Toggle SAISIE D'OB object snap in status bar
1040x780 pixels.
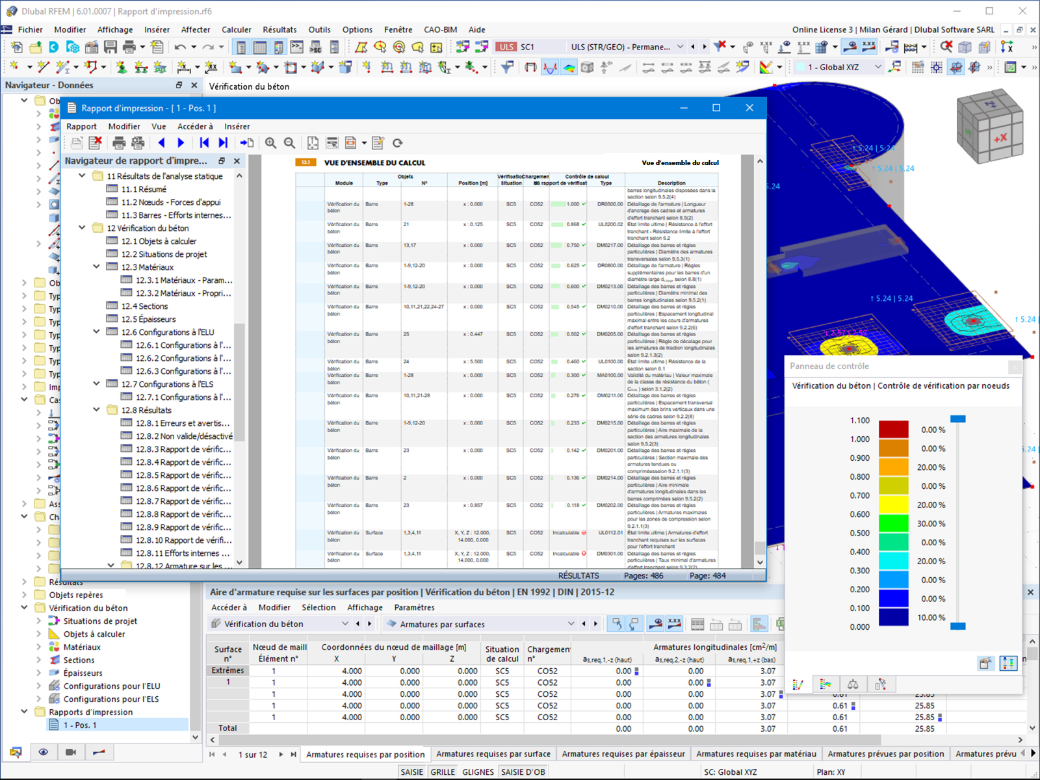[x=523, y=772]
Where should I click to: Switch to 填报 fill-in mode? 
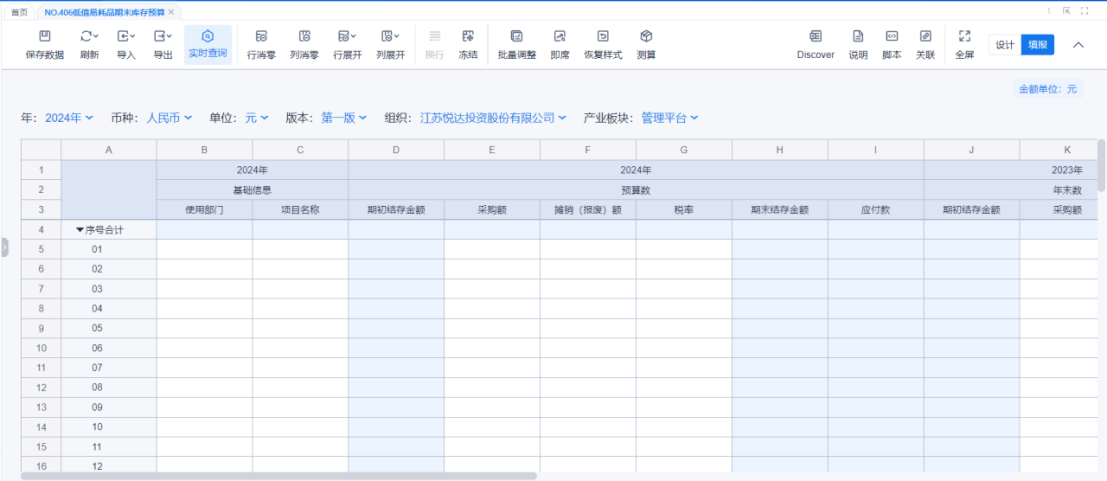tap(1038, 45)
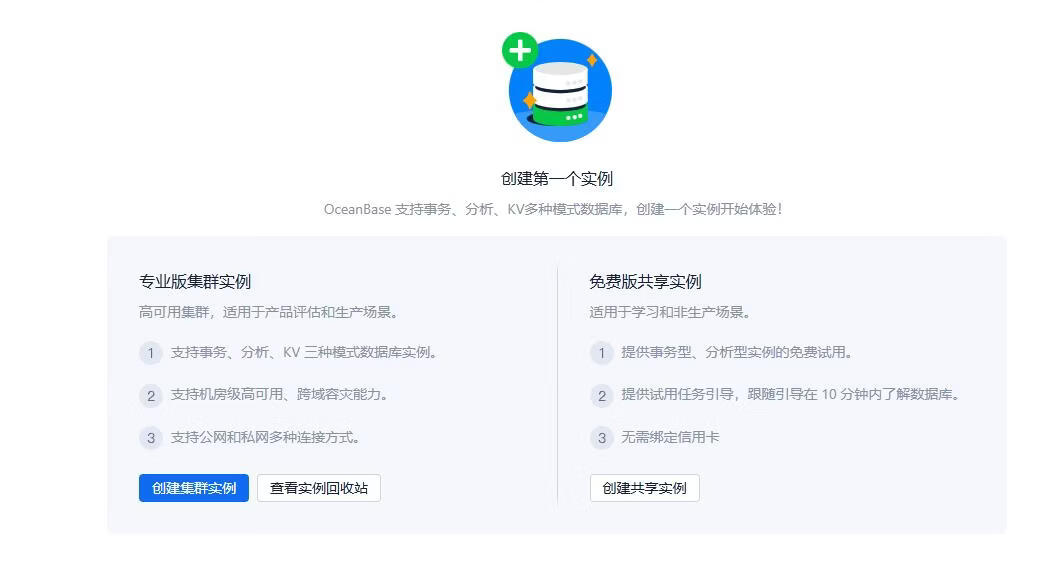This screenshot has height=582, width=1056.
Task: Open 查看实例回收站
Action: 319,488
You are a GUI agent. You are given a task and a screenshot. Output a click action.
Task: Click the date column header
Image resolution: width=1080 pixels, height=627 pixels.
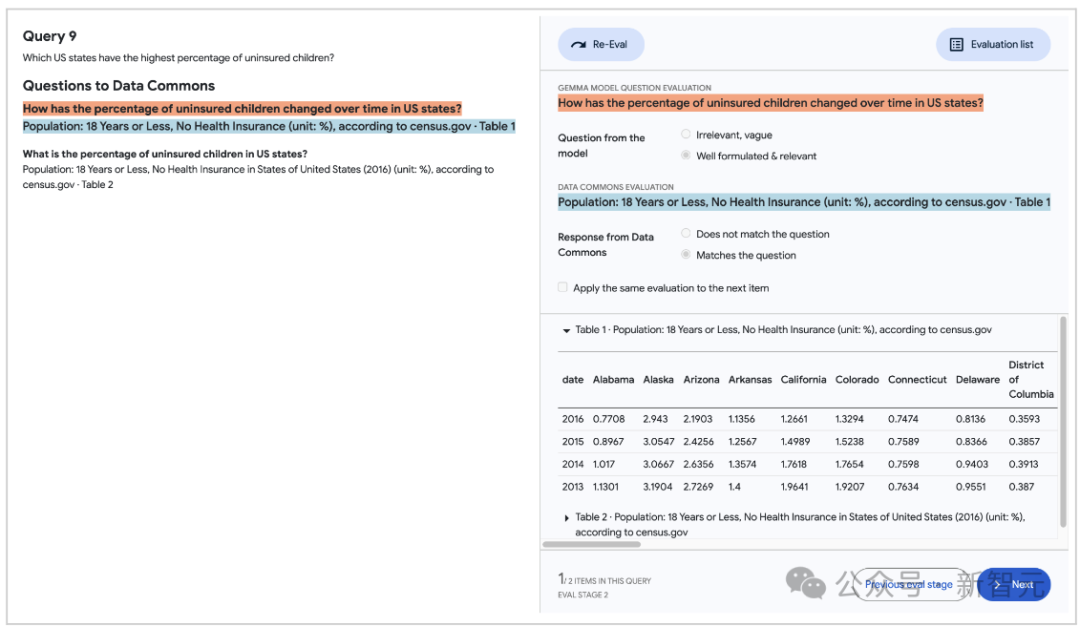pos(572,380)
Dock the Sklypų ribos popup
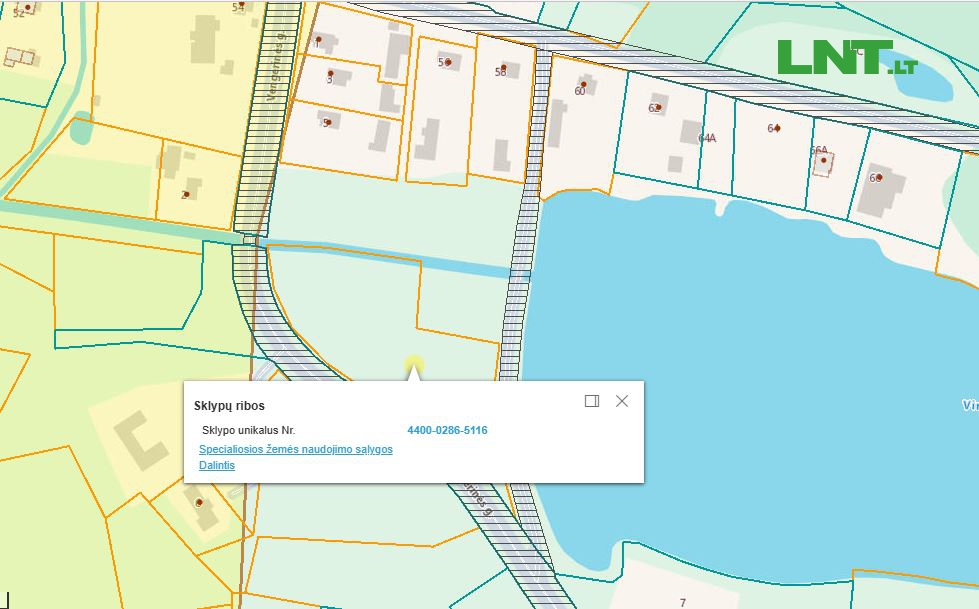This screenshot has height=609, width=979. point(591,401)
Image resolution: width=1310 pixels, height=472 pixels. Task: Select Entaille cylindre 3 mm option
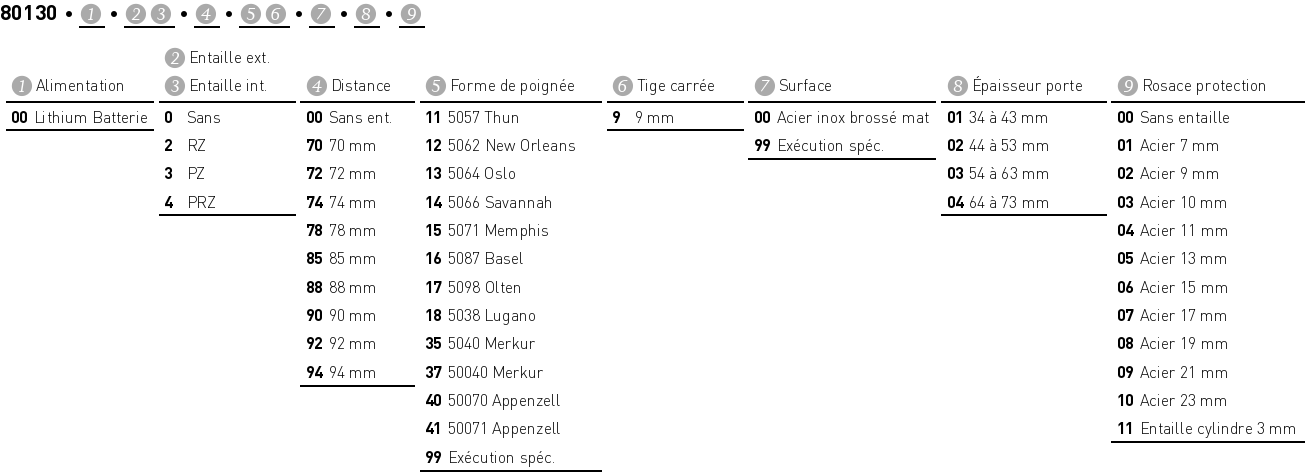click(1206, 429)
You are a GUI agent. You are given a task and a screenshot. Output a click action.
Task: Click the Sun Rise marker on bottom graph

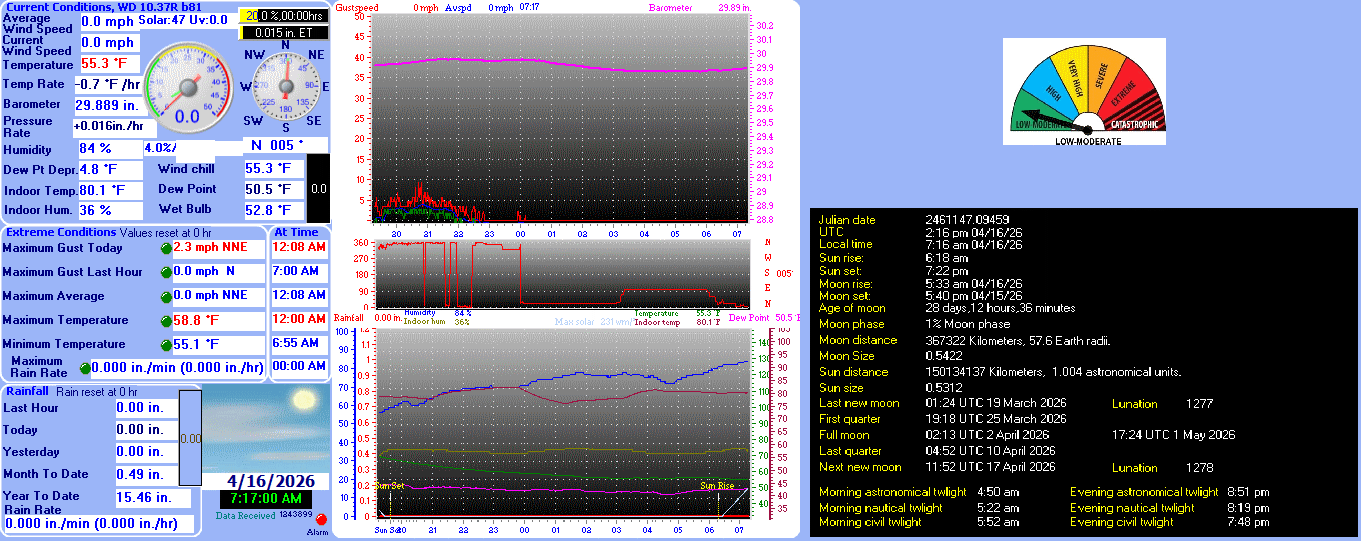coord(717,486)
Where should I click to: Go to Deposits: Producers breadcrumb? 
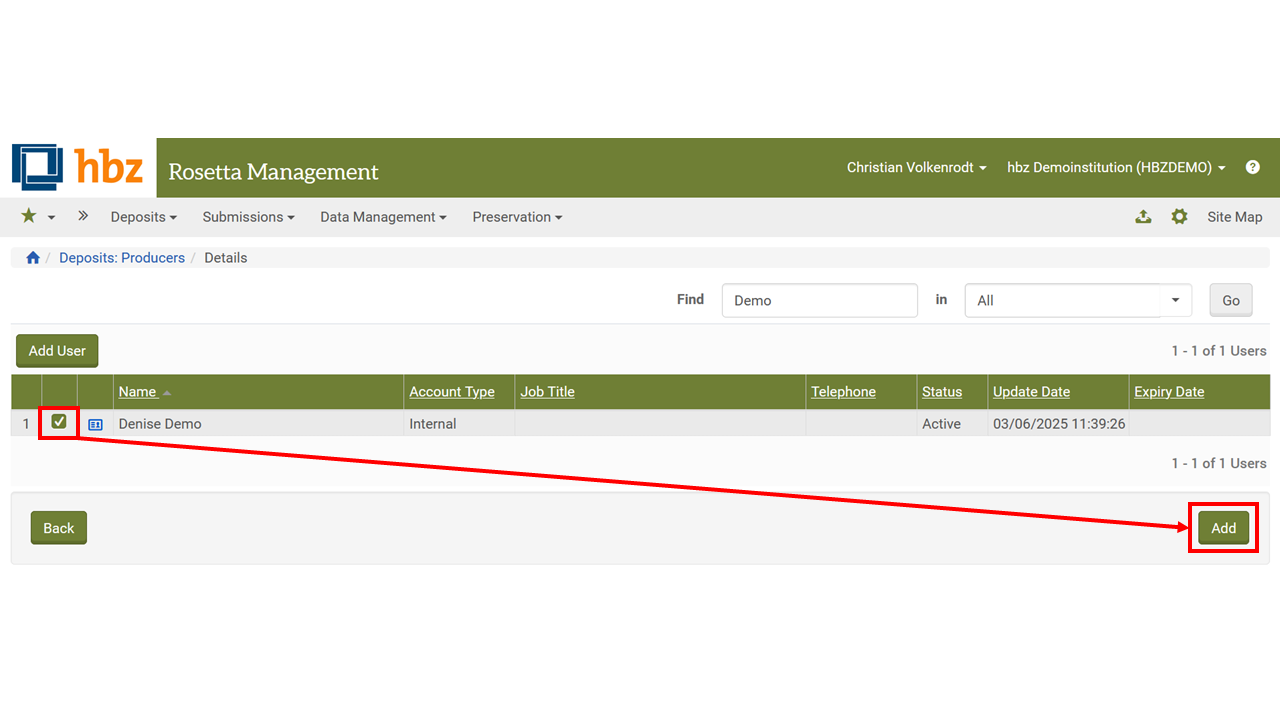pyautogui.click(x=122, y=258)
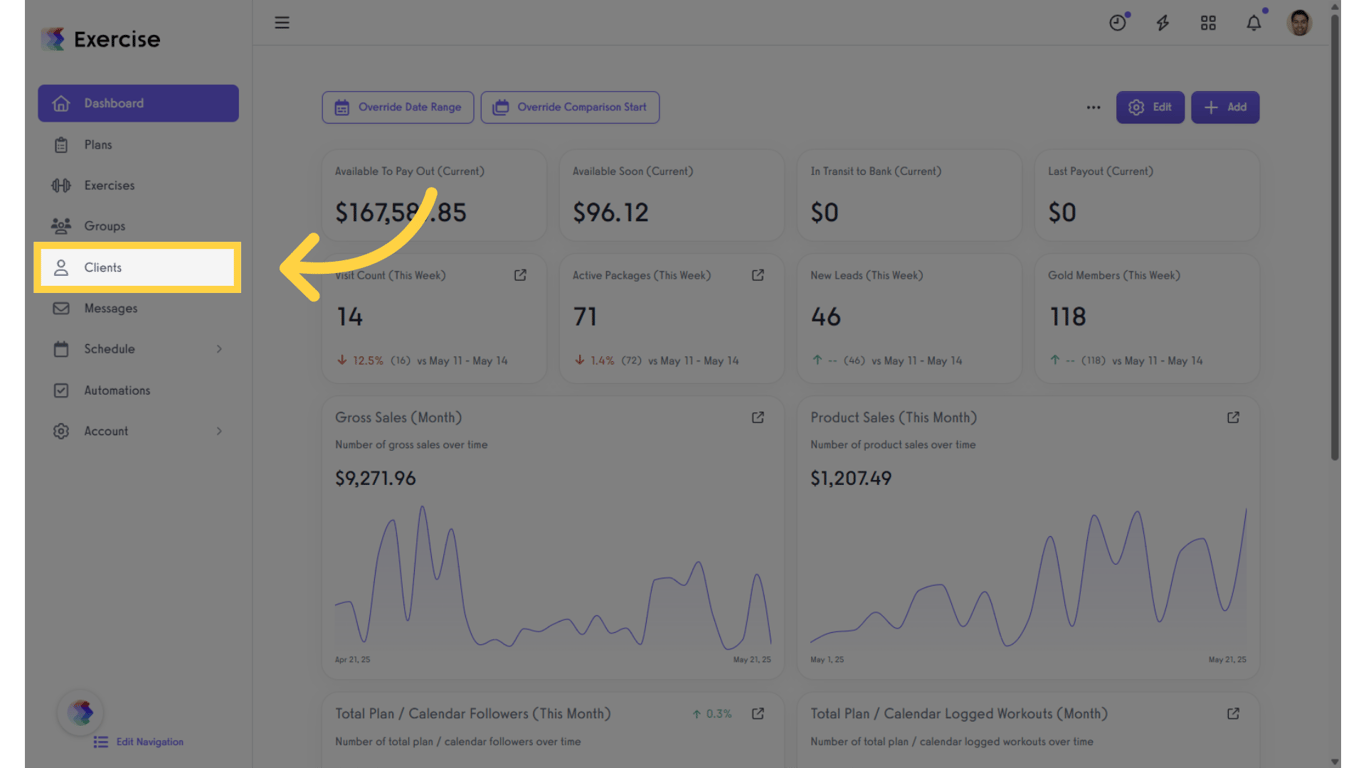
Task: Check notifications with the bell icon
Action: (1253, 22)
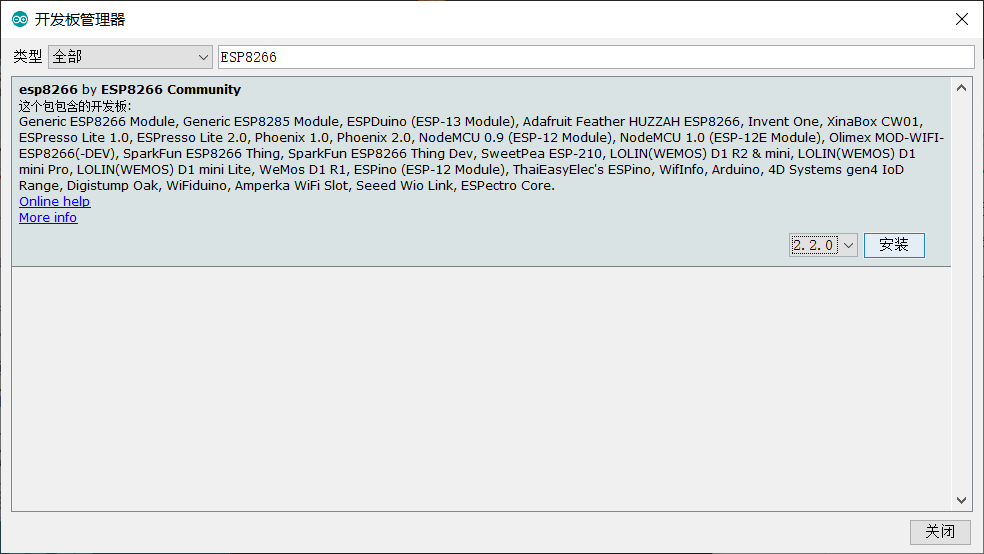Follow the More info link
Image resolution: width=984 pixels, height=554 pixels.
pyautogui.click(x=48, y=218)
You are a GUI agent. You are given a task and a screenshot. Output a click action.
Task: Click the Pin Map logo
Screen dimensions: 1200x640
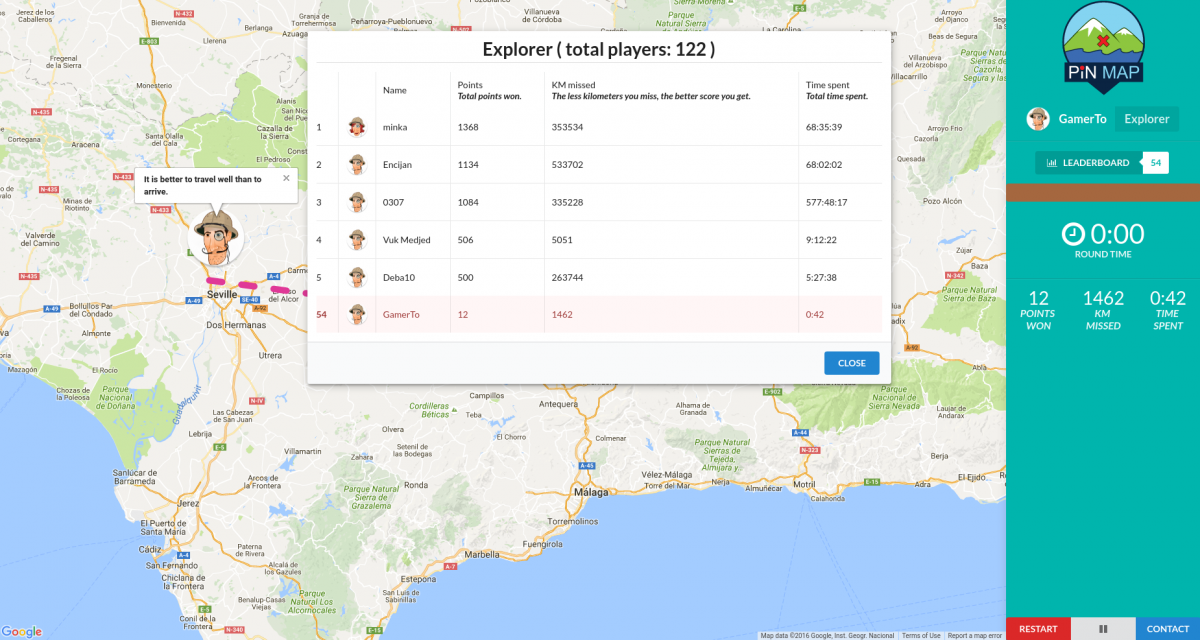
---
Reproduce the records, all of them, word for word; omit the pictures.

» **Result below**
Toggle SAISIE D'OB object snap in status bar
1040x780 pixels.
[x=523, y=772]
Where should I click to: Switch to 填报 fill-in mode? 
tap(1038, 45)
This screenshot has height=582, width=1056.
Task: Open 查看实例回收站
Action: 319,488
You are a GUI agent. You are given a task and a screenshot. Output a click action.
Task: Click the date column header
Image resolution: width=1080 pixels, height=627 pixels.
pos(572,380)
Dock the Sklypų ribos popup
This screenshot has height=609, width=979. point(591,401)
Image resolution: width=1310 pixels, height=472 pixels. Task: Select Entaille cylindre 3 mm option
click(1206, 429)
You are a GUI agent. You are given a task and a screenshot. Output a click action.
Task: Click the Sun Rise marker on bottom graph

coord(717,486)
Where should I click to: Go to Deposits: Producers breadcrumb? 
pyautogui.click(x=122, y=258)
Task: Check notifications with the bell icon
Action: (1253, 22)
Follow the More info link
Image resolution: width=984 pixels, height=554 pixels.
pyautogui.click(x=48, y=218)
You are a GUI agent. You are given a task and a screenshot. Output a click action.
Task: Click the Pin Map logo
Screen dimensions: 1200x640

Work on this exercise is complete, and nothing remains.